Fabio Savi tra il 1987 e il 1999 era il capo, insieme al fratello Roberto, della banda chiamata Uno Bianca. Banda che ha ferito almeno 100 persone e ucciso 23 tra Marche ed Emilia-Romagna.
Per lui il tribunale dice no per quanto riguarda il lavoro esterno in carcere.
Fabio Savi, che tra il 1987 e il 1994 era a capo – insieme al fratello Roberto – della banda che ha ferito circa 100 persone e ucciso 23 fra le Marche e l’Emilia-Romagna chiamata Uno Bianca, ad oggi si trova in carcere a scontare la sua pena ma il tribunale gli ha negato l’accesso ai lavori esterni. A rigettare l’istanza è appunto il Tribunale di sorveglianza di Milano e la Procura generale anche chiesto di poter respingere il ricorso di Savi che si trova in carcere a Bollate dal 1994 fino ad oggi. Non sarebbe stato riconosciuto dai giudici come valido, il suo percorso fino ad oggi, anche tenendo in considerazione i danni apportati nei confronti di tutte le vittime del gruppo di criminali del quale era a capo fra l’87 e il ’94.

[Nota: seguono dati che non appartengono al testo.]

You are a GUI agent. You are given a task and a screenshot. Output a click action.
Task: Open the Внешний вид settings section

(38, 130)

Il capo killer era l’unico a non essere poliziotto all’interno della banda Uno Bianca ed è stato anche l’unico detenuto dall’arresto nell’anno 1994, non ha mai usufruito quindi fino a ora di benefici e la stessa sorte è spettata anche al fratello Roberto: entrambe le loro richieste di istanza sono state rifiutate. Alberto invece, che è il terzo dei fratelli Savi, si trova in Veneto ed è già da qualche anno che gode di alcuni permessi premio.
La storia di questa banda, secondo Ludovico Mitilini – ovvero il fratello di un giovane carabiniere che è rimasto ucciso il 4 gennaio del 1991 presso Pilastro di Bologna proprio dalla banda criminale capitanata dai tre fratelli Savi – è:
“Una vicenda ancora aperta per poter parlare di sconti di pena e permessi.”

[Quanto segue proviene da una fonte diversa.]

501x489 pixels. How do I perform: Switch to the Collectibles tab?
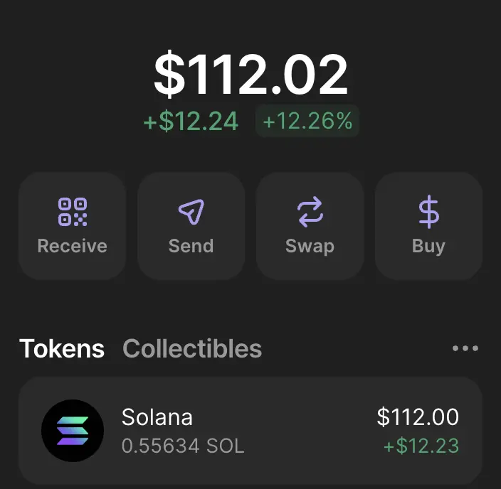[x=192, y=348]
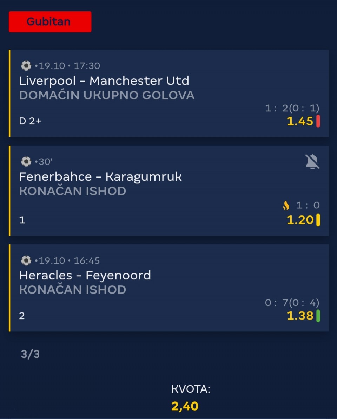
Task: Click the flame icon beside 1:0 score
Action: pyautogui.click(x=286, y=205)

Mitilini inoltre ringrazia, a nome di tutti i familiari delle vittime, la regione Emilia-Romagna che è stata sin da subito disponibile a livello economico e il procuratore Amato. Ringrazia anche Rosanna Zecchi, presidente dell’associazione che non si è mai data per vinta davanti a nessun ostacolo contrario a proseguito ad aiutare le famiglie con tenacia. In più esprime tutta la sua grande soddisfazione in seguito alla digitalizzazione dei vari atti. Mitilini poi conclude aggiungendo che
“non c’è perdono per gli uomini della banda della Uno bianca che agirono con una ferocia ai limiti dell’umana pietà, macchiandosi di delitti che terrorizzarono una precisa zona del nostro Paese e sui quali gli inquirenti stanno ancora indagando, così come affermato dal procuratore Amato in relazione a due esposti.”